Covered Calls and Cash Secured Puts (Part 8)
Posted by Mark on November 8, 2013 at 05:50 | Last modified: January 14, 2014 06:26Aside from being less risky than stock, the $BXM is another reason I am biased to believe in CCs and CSPs.
When the stock market is in a bullish phase, success trading CCs and CSPs is reported a thousand different ways by investment newsletters, services, and retail traders seen in forums and mailing lists over the Internet. While everyone has their own particular way of doing this, I want to know how it all shakes out on average. Is there any true Edge?
The Chicago Board Options Exchange along with Standard & Poor’s created a benchmark index that tracks performance of a hypothetical CC strategy on the S&P 500 index. Known as the $BXM, this index was created in 2002. The index is designed as follows:
- Hypothetically purchase the S&P 500 index [e.g. using spot SPX price]
- Sell a one-month slightly out-of-the-money (OTM) [SPX] option
- Hold until expiration Friday and then cash-settled
- Sell a new one-month slightly OTM call
In 2004, Ibbotson Associates performed a 16-year backtest on $BXM. The backtest ran from June 1, 1988, through March 31, 2004. The compound annual return of the $BXM was 12.39% vs. 12.20% for the S&P 500. Volatility of the $BXM was only about two-thirds that of the S&P 500, though. This makes for higher risk-adjusted performance: 0.22 vs. 0.16 (Stutzer index) in favor of the $BXM.

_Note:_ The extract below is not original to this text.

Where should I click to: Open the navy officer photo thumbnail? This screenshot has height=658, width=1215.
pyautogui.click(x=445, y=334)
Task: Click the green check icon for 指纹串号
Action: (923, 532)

In 2006, Callan Associates performed an 18-year backtest on $BXM to extend the research done by Ibbotson. The backtest ran from June 1, 1988, through August 31, 2006. The compound annual return of the $BXM was 11.77% vs. 11.67% for the S&P 500. Again, volatility of the $BXM was only about two-thirds that of the S&P 500, which again makes for higher risk-adjusted performance: 0.20 vs. 0.15 (Stutzer index).
Both studies noted $BXM outperformance in down markets and underperformance in bull markets due to limited upside profit potential.